Obviously it has occurred to me that my neighbours might be deliberately time-wasting in the hope that I lose interest (There's zero chance of this as the destruction of the path has rendered certain clauses in my deeds nonsensical, and the dispute has probably made my house almost unsaleable) but recently while re-examining the council's online planning permission map I noticed another possible reason for the delays. My neighbours' new parking surface doesn't just encroach on my land, it covers a piece of council-owned land between the road and legal boundary of their front garden. The road-end of the old path - and the land either side of it - was/is owned by the local Highways dept, while the remaining two-thirds of the path is divided longitudinally between my property and my neighbours'. I think it's quite possible that my neighbours only realised this quite recently, and are now in something of a quandary. Obviously, while I can sell them some of the land on which the path once stood, I can't sell them all of it as a portion belongs to the local council.
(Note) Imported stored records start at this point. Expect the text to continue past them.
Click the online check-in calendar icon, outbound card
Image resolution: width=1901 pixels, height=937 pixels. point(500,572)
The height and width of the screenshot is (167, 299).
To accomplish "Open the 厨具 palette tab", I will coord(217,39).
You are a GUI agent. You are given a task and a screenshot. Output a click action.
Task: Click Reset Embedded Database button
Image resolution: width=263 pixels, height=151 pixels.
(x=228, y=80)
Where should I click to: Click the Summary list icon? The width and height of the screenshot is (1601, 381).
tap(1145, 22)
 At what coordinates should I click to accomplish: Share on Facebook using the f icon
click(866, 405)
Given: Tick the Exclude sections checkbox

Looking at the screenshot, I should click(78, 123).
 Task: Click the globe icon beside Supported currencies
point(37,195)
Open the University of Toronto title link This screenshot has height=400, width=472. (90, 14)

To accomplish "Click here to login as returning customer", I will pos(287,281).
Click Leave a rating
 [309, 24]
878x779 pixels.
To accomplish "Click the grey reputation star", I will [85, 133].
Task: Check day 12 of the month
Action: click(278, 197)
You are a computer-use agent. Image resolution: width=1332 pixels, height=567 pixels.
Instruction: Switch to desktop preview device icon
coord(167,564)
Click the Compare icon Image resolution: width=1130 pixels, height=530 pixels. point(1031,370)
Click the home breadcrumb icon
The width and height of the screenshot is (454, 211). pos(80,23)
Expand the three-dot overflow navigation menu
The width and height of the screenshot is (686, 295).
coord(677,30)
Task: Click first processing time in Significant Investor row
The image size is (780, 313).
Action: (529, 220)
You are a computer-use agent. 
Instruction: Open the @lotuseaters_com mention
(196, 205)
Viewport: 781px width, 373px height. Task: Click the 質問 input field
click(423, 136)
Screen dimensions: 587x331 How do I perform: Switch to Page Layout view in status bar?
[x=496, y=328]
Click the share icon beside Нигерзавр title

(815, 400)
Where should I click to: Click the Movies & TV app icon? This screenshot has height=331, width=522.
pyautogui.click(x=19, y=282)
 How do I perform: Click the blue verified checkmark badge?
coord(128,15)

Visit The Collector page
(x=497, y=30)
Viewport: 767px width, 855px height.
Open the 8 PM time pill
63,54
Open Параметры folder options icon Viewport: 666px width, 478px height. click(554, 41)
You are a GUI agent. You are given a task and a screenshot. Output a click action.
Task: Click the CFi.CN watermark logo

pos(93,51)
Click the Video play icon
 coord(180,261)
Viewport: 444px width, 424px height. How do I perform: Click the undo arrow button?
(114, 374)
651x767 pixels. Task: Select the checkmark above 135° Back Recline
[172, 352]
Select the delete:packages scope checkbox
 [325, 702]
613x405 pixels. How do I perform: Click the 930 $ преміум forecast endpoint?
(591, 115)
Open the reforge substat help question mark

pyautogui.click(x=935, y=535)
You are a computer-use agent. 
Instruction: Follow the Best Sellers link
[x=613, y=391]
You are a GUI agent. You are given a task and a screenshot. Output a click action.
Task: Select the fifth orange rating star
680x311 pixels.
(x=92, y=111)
My present intention is to give my neighbours another month to purchase my bit of the path (until November 15) then, if nothing has happened, bite the bullet and commission a boundary survey from a firm with Party Wall Act expertise (I think it's quite possible the removed path would be considered a 'party structure' in law) and maybe contact the council asking if they intend to take action. Right now I have no real idea of the best/cheapest way to use the courts to get the path reinstated. Hopefully the boundary survey firm I use will give me some advice on this, but if anyone reading this has any suggestions, I would be very interested to hear from you.

Thank you for reading this wall of text!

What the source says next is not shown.